── DATASET ENTRIES ──
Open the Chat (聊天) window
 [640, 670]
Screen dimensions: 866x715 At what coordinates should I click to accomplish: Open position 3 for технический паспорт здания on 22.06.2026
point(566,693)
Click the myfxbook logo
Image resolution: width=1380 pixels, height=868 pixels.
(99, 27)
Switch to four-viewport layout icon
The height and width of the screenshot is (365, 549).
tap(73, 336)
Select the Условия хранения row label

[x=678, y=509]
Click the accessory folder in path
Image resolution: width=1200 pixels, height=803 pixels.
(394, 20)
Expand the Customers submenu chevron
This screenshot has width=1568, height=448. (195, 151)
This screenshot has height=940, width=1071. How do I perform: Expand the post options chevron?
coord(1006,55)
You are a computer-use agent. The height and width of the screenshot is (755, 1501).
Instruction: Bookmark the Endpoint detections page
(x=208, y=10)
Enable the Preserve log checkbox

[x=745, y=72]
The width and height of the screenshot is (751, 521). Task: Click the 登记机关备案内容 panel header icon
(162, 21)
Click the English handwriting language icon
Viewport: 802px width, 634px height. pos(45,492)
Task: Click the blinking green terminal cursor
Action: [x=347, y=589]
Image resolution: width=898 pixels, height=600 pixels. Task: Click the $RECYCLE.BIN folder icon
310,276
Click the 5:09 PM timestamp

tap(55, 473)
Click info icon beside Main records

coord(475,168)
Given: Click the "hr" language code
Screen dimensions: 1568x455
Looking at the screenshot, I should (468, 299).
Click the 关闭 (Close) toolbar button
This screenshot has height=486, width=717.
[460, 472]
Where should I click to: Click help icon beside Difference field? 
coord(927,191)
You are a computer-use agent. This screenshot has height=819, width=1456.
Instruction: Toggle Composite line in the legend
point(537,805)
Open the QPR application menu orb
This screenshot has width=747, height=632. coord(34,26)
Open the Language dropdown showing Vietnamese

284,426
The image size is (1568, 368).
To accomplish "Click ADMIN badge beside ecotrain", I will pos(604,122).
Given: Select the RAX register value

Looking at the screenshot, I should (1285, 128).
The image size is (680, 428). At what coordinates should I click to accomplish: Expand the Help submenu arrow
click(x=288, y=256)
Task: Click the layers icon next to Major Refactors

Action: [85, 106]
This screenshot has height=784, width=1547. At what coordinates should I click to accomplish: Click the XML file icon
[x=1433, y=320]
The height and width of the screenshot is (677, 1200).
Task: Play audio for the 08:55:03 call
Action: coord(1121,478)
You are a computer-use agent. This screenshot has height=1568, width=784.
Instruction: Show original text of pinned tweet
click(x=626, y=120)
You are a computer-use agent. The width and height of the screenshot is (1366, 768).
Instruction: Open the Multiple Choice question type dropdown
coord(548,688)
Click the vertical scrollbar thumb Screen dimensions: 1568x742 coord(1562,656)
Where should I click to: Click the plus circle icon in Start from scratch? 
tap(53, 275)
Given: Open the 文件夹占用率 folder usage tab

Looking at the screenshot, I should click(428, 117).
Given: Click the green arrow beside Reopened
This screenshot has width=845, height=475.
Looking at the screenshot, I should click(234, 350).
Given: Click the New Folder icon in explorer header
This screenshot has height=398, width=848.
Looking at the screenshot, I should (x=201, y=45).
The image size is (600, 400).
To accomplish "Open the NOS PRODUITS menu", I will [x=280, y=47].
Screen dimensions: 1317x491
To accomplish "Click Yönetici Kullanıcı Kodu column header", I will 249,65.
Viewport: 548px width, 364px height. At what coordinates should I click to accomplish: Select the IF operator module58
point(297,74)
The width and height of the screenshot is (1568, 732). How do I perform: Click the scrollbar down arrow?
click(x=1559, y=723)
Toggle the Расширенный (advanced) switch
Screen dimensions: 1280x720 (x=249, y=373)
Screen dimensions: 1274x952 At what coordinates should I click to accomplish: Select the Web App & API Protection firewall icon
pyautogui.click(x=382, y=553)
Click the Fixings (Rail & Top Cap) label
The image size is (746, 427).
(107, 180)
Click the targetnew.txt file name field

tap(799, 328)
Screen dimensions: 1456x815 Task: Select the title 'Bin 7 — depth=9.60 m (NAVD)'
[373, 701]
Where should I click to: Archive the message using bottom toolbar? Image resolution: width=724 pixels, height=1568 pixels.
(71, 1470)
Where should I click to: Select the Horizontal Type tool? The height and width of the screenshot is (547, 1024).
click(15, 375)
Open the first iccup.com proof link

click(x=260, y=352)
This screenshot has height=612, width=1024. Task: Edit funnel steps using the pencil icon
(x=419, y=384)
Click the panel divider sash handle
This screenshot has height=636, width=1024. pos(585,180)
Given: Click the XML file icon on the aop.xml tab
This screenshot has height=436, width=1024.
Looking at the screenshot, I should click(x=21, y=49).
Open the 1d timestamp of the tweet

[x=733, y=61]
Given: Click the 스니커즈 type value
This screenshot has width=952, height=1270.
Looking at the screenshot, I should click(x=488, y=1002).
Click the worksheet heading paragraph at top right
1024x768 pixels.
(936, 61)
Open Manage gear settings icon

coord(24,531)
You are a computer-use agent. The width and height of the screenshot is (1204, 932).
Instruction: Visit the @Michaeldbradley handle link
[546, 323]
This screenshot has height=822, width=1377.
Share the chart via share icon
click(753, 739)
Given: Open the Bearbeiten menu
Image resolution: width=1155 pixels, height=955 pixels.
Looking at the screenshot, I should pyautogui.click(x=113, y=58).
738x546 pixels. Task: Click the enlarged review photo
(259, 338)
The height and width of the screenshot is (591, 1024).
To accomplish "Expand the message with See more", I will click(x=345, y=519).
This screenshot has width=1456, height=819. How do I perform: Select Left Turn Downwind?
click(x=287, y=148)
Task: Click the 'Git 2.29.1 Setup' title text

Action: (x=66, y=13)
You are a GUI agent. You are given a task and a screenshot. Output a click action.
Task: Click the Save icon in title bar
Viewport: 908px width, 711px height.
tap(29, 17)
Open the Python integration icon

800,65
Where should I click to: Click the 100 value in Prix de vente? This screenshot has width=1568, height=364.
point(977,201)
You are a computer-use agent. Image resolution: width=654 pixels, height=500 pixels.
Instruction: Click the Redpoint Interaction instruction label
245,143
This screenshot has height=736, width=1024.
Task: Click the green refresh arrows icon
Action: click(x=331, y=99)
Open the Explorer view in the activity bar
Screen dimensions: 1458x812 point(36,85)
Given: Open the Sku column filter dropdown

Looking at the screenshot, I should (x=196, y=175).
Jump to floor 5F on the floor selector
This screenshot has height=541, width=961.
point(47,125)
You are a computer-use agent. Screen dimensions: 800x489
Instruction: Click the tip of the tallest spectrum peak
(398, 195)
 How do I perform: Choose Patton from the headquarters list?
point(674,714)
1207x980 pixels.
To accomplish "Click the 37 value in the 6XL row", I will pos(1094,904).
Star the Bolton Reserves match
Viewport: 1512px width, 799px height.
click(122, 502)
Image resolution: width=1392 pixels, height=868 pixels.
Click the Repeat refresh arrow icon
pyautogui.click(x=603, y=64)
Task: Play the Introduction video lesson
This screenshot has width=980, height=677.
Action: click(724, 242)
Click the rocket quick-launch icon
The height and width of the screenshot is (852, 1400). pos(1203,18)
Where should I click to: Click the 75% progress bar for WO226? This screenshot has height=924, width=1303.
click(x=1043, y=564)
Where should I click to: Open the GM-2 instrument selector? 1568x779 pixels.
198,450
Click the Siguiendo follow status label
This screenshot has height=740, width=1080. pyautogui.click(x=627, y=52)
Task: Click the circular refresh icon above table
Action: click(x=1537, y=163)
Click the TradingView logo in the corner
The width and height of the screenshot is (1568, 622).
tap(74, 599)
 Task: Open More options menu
───
WHAT IS REQUIRED => Copy all of the data above line for line, keeping every character unchanged.

RESPONSE TO THIS TASK =>
Open the Chat (聊天) window
 [640, 670]
Screen dimensions: 866x715 At what coordinates should I click to accomplish: Open position 3 for технический паспорт здания on 22.06.2026
point(566,693)
Click the myfxbook logo
Image resolution: width=1380 pixels, height=868 pixels.
(99, 27)
Switch to four-viewport layout icon
The height and width of the screenshot is (365, 549).
tap(73, 336)
Select the Условия хранения row label

[x=678, y=509]
Click the accessory folder in path
Image resolution: width=1200 pixels, height=803 pixels.
(394, 20)
Expand the Customers submenu chevron
This screenshot has width=1568, height=448. (195, 151)
This screenshot has height=940, width=1071. How do I perform: Expand the post options chevron?
coord(1006,55)
You are a computer-use agent. The height and width of the screenshot is (755, 1501).
Instruction: Bookmark the Endpoint detections page
(x=208, y=10)
Enable the Preserve log checkbox

[x=745, y=72]
The width and height of the screenshot is (751, 521). Task: Click the 登记机关备案内容 panel header icon
(162, 21)
Click the English handwriting language icon
Viewport: 802px width, 634px height. pos(45,492)
Task: Click the blinking green terminal cursor
Action: [x=347, y=589]
Image resolution: width=898 pixels, height=600 pixels. Task: Click the $RECYCLE.BIN folder icon
310,276
Click the 5:09 PM timestamp

tap(55, 473)
Click info icon beside Main records

coord(475,168)
Given: Click the "hr" language code
Screen dimensions: 1568x455
Looking at the screenshot, I should (468, 299).
Click the 关闭 (Close) toolbar button
This screenshot has height=486, width=717.
[460, 472]
Where should I click to: Click help icon beside Difference field? 
coord(927,191)
You are a computer-use agent. This screenshot has height=819, width=1456.
Instruction: Toggle Composite line in the legend
point(537,805)
Open the QPR application menu orb
This screenshot has width=747, height=632. coord(34,26)
Open the Language dropdown showing Vietnamese

284,426
The image size is (1568, 368).
To accomplish "Click ADMIN badge beside ecotrain", I will pos(604,122).
Given: Select the RAX register value

Looking at the screenshot, I should (1285, 128).
The image size is (680, 428). At what coordinates should I click to accomplish: Expand the Help submenu arrow
click(x=288, y=256)
Task: Click the layers icon next to Major Refactors

Action: [85, 106]
This screenshot has height=784, width=1547. At what coordinates should I click to accomplish: Click the XML file icon
[x=1433, y=320]
The height and width of the screenshot is (677, 1200).
Task: Play audio for the 08:55:03 call
Action: coord(1121,478)
You are a computer-use agent. This screenshot has height=1568, width=784.
Instruction: Show original text of pinned tweet
click(x=626, y=120)
You are a computer-use agent. The width and height of the screenshot is (1366, 768).
Instruction: Open the Multiple Choice question type dropdown
coord(548,688)
Click the vertical scrollbar thumb Screen dimensions: 1568x742 coord(1562,656)
Where should I click to: Click the plus circle icon in Start from scratch? 
tap(53, 275)
Given: Open the 文件夹占用率 folder usage tab

Looking at the screenshot, I should click(428, 117).
Given: Click the green arrow beside Reopened
This screenshot has width=845, height=475.
Looking at the screenshot, I should click(234, 350).
Given: Click the New Folder icon in explorer header
This screenshot has height=398, width=848.
Looking at the screenshot, I should (x=201, y=45).
The image size is (600, 400).
To accomplish "Open the NOS PRODUITS menu", I will [x=280, y=47].
Screen dimensions: 1317x491
To accomplish "Click Yönetici Kullanıcı Kodu column header", I will 249,65.
Viewport: 548px width, 364px height. At what coordinates should I click to accomplish: Select the IF operator module58
point(297,74)
The width and height of the screenshot is (1568, 732). How do I perform: Click the scrollbar down arrow?
click(x=1559, y=723)
Toggle the Расширенный (advanced) switch
Screen dimensions: 1280x720 (x=249, y=373)
Screen dimensions: 1274x952 At what coordinates should I click to accomplish: Select the Web App & API Protection firewall icon
pyautogui.click(x=382, y=553)
Click the Fixings (Rail & Top Cap) label
The image size is (746, 427).
(107, 180)
Click the targetnew.txt file name field

tap(799, 328)
Screen dimensions: 1456x815 Task: Select the title 'Bin 7 — depth=9.60 m (NAVD)'
[373, 701]
Where should I click to: Archive the message using bottom toolbar? Image resolution: width=724 pixels, height=1568 pixels.
(71, 1470)
Where should I click to: Select the Horizontal Type tool? The height and width of the screenshot is (547, 1024).
click(15, 375)
Open the first iccup.com proof link

click(x=260, y=352)
This screenshot has height=612, width=1024. Task: Edit funnel steps using the pencil icon
(x=419, y=384)
Click the panel divider sash handle
This screenshot has height=636, width=1024. pos(585,180)
Given: Click the XML file icon on the aop.xml tab
This screenshot has height=436, width=1024.
Looking at the screenshot, I should click(x=21, y=49).
Open the 1d timestamp of the tweet

[x=733, y=61]
Given: Click the 스니커즈 type value
This screenshot has width=952, height=1270.
Looking at the screenshot, I should click(x=488, y=1002).
Click the worksheet heading paragraph at top right
1024x768 pixels.
(936, 61)
Open Manage gear settings icon

coord(24,531)
You are a computer-use agent. The width and height of the screenshot is (1204, 932).
Instruction: Visit the @Michaeldbradley handle link
[546, 323]
This screenshot has height=822, width=1377.
Share the chart via share icon
click(753, 739)
Given: Open the Bearbeiten menu
Image resolution: width=1155 pixels, height=955 pixels.
Looking at the screenshot, I should pyautogui.click(x=113, y=58).
738x546 pixels. Task: Click the enlarged review photo
(259, 338)
The height and width of the screenshot is (591, 1024).
To accomplish "Expand the message with See more", I will click(x=345, y=519).
This screenshot has width=1456, height=819. How do I perform: Select Left Turn Downwind?
click(x=287, y=148)
Task: Click the 'Git 2.29.1 Setup' title text

Action: (x=66, y=13)
You are a GUI agent. You are given a task and a screenshot. Output a click action.
Task: Click the Save icon in title bar
Viewport: 908px width, 711px height.
tap(29, 17)
Open the Python integration icon

800,65
Where should I click to: Click the 100 value in Prix de vente? This screenshot has width=1568, height=364.
point(977,201)
You are a computer-use agent. Image resolution: width=654 pixels, height=500 pixels.
Instruction: Click the Redpoint Interaction instruction label
245,143
This screenshot has height=736, width=1024.
Task: Click the green refresh arrows icon
Action: click(x=331, y=99)
Open the Explorer view in the activity bar
Screen dimensions: 1458x812 point(36,85)
Given: Open the Sku column filter dropdown

Looking at the screenshot, I should (x=196, y=175).
Jump to floor 5F on the floor selector
This screenshot has height=541, width=961.
point(47,125)
You are a computer-use agent. Screen dimensions: 800x489
Instruction: Click the tip of the tallest spectrum peak
(398, 195)
 How do I perform: Choose Patton from the headquarters list?
point(674,714)
1207x980 pixels.
To accomplish "Click the 37 value in the 6XL row", I will pos(1094,904).
Star the Bolton Reserves match
Viewport: 1512px width, 799px height.
click(122, 502)
Image resolution: width=1392 pixels, height=868 pixels.
Click the Repeat refresh arrow icon
pyautogui.click(x=603, y=64)
Task: Play the Introduction video lesson
This screenshot has width=980, height=677.
Action: click(724, 242)
Click the rocket quick-launch icon
The height and width of the screenshot is (852, 1400). pos(1203,18)
Where should I click to: Click the 75% progress bar for WO226? This screenshot has height=924, width=1303.
click(x=1043, y=564)
Where should I click to: Open the GM-2 instrument selector? 1568x779 pixels.
198,450
Click the Siguiendo follow status label
This screenshot has height=740, width=1080. pyautogui.click(x=627, y=52)
Task: Click the circular refresh icon above table
Action: click(x=1537, y=163)
Click the TradingView logo in the corner
The width and height of the screenshot is (1568, 622).
tap(74, 599)
 Task: Open More options menu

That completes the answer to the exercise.